**INSTRUCTIONS TO FOLLOW**
From the listing below, reproduce word for word the part that opens with the line containing "ThemesPie (153, 2567)" and closes with the line containing "اردو: دنیا کی"; reproduce nothing else.
###
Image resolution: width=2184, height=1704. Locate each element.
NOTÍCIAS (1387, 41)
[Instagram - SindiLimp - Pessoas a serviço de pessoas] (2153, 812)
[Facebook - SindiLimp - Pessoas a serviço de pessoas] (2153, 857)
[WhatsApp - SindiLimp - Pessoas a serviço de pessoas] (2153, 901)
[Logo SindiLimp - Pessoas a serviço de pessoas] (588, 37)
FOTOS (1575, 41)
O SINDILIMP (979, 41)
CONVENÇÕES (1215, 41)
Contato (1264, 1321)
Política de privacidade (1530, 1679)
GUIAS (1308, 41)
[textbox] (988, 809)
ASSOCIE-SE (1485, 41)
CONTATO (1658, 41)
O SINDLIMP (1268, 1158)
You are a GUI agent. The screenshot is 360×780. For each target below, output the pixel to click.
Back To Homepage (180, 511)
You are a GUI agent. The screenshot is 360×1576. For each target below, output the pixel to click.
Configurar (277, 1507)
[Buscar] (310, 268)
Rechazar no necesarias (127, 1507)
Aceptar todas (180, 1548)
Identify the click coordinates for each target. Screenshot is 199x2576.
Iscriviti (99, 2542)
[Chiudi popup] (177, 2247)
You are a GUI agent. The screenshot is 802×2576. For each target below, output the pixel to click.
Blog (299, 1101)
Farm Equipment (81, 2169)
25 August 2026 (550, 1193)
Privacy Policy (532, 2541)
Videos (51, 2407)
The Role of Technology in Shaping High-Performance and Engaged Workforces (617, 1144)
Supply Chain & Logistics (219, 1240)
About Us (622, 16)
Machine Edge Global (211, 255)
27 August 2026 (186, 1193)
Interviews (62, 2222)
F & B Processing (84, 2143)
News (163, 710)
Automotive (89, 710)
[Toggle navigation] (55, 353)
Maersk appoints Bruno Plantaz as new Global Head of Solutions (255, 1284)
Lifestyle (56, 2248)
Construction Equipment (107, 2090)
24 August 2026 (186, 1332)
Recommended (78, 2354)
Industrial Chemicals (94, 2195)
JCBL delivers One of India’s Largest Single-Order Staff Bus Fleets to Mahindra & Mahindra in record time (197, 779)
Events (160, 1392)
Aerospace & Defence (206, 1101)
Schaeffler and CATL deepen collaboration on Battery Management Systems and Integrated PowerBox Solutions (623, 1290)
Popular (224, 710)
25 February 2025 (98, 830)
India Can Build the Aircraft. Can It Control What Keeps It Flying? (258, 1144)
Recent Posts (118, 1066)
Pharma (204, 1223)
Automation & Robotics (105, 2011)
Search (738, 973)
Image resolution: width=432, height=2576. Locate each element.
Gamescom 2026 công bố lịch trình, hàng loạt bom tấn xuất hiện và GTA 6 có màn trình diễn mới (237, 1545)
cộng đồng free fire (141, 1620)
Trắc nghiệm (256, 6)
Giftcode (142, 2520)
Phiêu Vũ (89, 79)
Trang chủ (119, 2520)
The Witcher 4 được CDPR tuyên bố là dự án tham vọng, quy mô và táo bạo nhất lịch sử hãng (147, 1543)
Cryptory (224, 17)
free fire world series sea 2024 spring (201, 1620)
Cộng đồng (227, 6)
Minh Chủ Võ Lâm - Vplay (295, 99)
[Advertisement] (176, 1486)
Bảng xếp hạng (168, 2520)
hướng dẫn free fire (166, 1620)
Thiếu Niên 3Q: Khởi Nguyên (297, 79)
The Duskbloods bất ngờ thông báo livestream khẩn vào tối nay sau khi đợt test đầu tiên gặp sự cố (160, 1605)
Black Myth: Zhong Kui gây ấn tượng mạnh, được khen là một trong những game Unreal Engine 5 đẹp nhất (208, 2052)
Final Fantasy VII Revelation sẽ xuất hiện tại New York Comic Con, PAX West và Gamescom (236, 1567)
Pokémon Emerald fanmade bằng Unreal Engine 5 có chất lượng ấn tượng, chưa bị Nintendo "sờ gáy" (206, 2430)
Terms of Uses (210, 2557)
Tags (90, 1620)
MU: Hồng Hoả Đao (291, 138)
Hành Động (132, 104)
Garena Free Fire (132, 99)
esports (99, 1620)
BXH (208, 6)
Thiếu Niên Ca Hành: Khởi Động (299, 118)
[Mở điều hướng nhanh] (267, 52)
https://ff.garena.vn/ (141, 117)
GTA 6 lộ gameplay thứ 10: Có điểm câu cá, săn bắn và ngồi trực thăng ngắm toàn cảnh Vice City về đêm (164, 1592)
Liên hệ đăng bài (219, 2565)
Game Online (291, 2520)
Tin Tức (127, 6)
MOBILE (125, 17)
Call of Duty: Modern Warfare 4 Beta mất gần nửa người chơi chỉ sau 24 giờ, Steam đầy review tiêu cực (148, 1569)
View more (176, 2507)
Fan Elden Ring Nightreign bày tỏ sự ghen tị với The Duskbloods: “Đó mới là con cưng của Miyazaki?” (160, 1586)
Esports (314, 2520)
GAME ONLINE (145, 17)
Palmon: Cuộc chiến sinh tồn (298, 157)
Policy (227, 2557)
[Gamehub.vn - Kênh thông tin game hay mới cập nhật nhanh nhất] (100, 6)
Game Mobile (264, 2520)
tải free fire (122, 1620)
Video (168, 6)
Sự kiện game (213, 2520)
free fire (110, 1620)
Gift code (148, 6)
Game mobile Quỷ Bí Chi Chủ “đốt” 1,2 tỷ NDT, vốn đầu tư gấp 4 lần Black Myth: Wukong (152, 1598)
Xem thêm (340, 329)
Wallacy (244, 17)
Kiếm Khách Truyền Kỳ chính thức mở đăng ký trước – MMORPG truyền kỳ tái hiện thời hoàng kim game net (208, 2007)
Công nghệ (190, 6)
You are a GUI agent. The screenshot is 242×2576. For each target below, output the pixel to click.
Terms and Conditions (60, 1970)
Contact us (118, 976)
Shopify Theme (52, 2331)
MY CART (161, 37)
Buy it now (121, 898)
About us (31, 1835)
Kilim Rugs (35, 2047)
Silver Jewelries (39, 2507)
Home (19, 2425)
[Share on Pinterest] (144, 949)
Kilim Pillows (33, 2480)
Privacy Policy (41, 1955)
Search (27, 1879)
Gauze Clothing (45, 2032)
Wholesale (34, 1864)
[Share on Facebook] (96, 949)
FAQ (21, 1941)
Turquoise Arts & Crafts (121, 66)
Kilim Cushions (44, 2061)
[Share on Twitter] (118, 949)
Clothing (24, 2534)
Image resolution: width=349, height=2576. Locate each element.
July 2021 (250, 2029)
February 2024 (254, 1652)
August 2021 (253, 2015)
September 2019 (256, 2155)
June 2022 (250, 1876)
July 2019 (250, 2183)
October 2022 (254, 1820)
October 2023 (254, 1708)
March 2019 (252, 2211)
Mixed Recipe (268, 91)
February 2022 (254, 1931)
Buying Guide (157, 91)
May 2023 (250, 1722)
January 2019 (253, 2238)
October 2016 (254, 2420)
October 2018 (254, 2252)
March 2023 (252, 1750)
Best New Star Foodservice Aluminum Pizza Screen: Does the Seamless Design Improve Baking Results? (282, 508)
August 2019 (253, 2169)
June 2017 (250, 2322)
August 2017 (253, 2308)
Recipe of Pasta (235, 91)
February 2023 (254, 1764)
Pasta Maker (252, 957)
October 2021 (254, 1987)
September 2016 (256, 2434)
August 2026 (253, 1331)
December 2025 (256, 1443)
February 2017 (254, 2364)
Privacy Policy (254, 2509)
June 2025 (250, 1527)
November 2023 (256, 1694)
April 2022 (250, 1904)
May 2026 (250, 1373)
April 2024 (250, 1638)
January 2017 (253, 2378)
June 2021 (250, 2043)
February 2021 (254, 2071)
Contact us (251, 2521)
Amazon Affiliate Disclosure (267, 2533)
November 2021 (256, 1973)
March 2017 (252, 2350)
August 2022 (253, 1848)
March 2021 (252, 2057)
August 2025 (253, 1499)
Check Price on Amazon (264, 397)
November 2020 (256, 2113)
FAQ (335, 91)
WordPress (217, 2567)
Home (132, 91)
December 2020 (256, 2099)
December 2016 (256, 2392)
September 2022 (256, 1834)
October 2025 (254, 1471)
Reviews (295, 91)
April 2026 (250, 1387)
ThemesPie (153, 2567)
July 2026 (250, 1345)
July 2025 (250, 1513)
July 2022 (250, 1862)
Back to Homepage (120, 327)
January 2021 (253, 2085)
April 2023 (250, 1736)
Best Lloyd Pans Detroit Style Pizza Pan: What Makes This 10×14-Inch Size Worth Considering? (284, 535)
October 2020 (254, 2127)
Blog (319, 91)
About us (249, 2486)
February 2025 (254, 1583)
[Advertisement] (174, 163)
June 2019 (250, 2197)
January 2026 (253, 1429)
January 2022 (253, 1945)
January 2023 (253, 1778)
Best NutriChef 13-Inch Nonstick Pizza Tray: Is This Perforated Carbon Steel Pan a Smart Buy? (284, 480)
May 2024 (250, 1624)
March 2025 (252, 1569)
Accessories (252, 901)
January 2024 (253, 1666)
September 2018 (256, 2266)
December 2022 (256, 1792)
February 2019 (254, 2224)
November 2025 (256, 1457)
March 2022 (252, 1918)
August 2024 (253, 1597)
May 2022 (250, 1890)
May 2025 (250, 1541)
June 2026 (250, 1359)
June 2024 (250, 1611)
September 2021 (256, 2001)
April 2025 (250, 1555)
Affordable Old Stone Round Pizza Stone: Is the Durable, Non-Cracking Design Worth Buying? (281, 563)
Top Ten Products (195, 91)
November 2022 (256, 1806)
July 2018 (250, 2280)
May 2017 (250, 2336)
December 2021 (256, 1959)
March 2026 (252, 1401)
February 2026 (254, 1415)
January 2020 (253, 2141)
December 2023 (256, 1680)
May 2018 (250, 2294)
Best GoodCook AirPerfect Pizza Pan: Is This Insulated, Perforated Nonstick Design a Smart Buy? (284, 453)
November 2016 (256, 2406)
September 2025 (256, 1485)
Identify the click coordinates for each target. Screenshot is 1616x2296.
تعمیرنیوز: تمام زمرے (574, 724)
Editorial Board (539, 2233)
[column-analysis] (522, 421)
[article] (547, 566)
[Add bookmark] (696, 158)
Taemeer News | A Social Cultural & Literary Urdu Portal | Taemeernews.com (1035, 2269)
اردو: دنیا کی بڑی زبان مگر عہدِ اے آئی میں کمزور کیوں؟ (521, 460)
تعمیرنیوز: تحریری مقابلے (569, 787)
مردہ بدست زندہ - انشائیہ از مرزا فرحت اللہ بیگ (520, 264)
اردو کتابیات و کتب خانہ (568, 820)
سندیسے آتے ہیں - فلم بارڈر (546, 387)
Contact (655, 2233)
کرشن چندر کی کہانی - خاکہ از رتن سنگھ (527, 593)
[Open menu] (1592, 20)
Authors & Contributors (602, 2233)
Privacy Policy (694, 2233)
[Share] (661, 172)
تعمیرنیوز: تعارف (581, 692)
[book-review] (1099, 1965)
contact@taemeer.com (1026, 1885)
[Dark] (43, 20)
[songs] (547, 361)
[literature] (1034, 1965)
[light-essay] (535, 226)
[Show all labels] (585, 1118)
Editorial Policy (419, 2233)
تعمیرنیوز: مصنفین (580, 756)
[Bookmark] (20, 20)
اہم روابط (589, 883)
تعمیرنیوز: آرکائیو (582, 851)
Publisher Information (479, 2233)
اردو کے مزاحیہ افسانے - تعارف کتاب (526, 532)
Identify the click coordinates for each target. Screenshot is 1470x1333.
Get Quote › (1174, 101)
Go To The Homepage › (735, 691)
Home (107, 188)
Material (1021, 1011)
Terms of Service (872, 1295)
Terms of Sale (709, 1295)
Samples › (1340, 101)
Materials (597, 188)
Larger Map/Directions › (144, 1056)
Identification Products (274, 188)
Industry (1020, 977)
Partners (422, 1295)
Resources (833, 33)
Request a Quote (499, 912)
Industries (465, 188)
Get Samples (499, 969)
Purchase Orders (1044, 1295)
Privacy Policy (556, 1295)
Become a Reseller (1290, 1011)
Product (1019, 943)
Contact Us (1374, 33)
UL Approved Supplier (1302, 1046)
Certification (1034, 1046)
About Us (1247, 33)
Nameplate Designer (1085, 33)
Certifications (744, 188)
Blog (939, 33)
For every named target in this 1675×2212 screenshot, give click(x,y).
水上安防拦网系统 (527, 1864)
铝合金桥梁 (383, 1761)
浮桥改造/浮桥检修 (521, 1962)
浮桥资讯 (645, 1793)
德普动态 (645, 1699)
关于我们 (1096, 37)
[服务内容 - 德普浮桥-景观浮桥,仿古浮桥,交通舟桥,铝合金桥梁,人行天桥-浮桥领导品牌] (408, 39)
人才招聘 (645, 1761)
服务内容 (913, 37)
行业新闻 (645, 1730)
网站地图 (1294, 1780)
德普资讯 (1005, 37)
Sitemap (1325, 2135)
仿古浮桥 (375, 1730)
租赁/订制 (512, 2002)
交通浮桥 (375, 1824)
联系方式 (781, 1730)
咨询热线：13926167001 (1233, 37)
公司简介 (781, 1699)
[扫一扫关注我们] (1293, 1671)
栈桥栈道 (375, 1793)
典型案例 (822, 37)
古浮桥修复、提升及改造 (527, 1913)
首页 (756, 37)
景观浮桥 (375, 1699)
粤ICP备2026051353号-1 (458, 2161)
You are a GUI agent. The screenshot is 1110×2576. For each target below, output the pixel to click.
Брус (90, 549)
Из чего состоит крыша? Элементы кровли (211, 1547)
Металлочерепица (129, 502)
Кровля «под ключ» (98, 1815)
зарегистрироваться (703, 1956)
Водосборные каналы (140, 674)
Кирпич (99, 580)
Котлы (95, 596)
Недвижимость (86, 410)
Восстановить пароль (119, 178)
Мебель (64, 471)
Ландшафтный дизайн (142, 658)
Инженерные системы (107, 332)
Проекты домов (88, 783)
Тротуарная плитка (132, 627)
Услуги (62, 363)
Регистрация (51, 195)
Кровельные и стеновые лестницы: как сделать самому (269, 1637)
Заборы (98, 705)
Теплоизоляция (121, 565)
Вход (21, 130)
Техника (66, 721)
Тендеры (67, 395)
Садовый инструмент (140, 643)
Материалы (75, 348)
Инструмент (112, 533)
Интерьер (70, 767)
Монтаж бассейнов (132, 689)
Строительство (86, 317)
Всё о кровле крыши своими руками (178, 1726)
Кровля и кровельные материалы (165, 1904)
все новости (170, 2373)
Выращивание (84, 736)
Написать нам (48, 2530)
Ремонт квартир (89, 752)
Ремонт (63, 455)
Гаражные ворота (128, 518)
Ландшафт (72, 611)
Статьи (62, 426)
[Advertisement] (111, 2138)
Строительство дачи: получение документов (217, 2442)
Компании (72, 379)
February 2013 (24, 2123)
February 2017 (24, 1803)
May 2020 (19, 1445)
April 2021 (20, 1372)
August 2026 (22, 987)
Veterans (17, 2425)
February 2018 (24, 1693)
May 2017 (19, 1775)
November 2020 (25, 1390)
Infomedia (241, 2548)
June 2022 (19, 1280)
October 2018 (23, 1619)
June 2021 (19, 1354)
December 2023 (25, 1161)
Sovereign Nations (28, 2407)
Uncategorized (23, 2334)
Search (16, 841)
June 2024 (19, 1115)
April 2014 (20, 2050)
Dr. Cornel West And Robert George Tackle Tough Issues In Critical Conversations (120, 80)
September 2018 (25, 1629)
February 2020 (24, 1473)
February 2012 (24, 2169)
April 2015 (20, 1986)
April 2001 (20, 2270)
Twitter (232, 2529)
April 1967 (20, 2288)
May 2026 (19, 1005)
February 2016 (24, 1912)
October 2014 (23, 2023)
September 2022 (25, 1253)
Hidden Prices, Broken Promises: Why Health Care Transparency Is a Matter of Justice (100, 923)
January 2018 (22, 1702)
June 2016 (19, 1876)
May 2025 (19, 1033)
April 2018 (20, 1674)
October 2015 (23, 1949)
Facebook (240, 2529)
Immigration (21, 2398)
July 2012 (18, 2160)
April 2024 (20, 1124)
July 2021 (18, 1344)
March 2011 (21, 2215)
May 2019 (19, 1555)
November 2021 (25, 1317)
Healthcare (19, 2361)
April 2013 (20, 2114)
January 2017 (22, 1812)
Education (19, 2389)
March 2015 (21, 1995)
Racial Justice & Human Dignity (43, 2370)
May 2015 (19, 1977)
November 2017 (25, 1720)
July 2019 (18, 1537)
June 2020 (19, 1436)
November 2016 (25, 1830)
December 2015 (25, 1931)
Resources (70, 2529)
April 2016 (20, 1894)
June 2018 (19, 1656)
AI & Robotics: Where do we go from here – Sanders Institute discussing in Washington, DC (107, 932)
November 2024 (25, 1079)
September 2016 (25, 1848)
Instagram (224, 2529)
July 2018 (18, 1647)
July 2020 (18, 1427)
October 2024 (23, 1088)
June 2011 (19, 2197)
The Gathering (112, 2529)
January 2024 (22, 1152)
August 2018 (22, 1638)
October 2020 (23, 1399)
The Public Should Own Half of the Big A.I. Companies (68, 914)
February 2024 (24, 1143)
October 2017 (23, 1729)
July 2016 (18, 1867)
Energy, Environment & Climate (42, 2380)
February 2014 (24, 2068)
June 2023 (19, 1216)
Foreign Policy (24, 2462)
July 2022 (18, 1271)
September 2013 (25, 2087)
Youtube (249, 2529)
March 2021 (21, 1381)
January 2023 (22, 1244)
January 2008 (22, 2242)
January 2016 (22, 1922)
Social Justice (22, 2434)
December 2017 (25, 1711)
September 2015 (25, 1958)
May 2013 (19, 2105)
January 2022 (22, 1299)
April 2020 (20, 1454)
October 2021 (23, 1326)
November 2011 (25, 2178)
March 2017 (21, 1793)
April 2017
###
**TASK SOLUTION**
ThemesPie (153, 2567)
July 2026 (250, 1345)
July 2025 (250, 1513)
July 2022 (250, 1862)
Back to Homepage (120, 327)
January 2021 (253, 2085)
April 2023 (250, 1736)
Best Lloyd Pans Detroit Style Pizza Pan: What Makes This 10×14-Inch Size Worth Considering? (284, 535)
October 2020 (254, 2127)
Blog (319, 91)
About us (249, 2486)
February 2025 (254, 1583)
[Advertisement] (174, 163)
June 2019 (250, 2197)
January 2026 (253, 1429)
January 2022 (253, 1945)
January 2023 (253, 1778)
Best NutriChef 13-Inch Nonstick Pizza Tray: Is This Perforated Carbon Steel Pan a Smart Buy? (284, 480)
May 2024 (250, 1624)
March 2025 (252, 1569)
Accessories (252, 901)
January 2024 (253, 1666)
September 2018 (256, 2266)
December 2022 (256, 1792)
February 2019 (254, 2224)
November 2025 (256, 1457)
March 2022 (252, 1918)
August 2024 (253, 1597)
May 2022 (250, 1890)
May 2025 (250, 1541)
June 2026 (250, 1359)
June 2024 (250, 1611)
September 2021 (256, 2001)
April 2025 (250, 1555)
Affordable Old Stone Round Pizza Stone: Is the Durable, Non-Cracking Design Worth Buying? (281, 563)
Top Ten Products (195, 91)
November 2022 (256, 1806)
July 2018 (250, 2280)
May 2017 (250, 2336)
December 2021 (256, 1959)
March 2026 (252, 1401)
February 2026 (254, 1415)
January 2020 (253, 2141)
December 2023 (256, 1680)
May 2018 (250, 2294)
Best GoodCook AirPerfect Pizza Pan: Is This Insulated, Perforated Nonstick Design a Smart Buy? (284, 453)
November 2016 (256, 2406)
September 2025 (256, 1485)
Identify the click coordinates for each target. Screenshot is 1616x2296.
تعمیرنیوز: تمام زمرے (574, 724)
Editorial Board (539, 2233)
[column-analysis] (522, 421)
[article] (547, 566)
[Add bookmark] (696, 158)
Taemeer News | A Social Cultural & Literary Urdu Portal | Taemeernews.com (1035, 2269)
اردو: دنیا کی بڑی زبان مگر عہدِ اے آئی میں کمزور کیوں؟ (521, 460)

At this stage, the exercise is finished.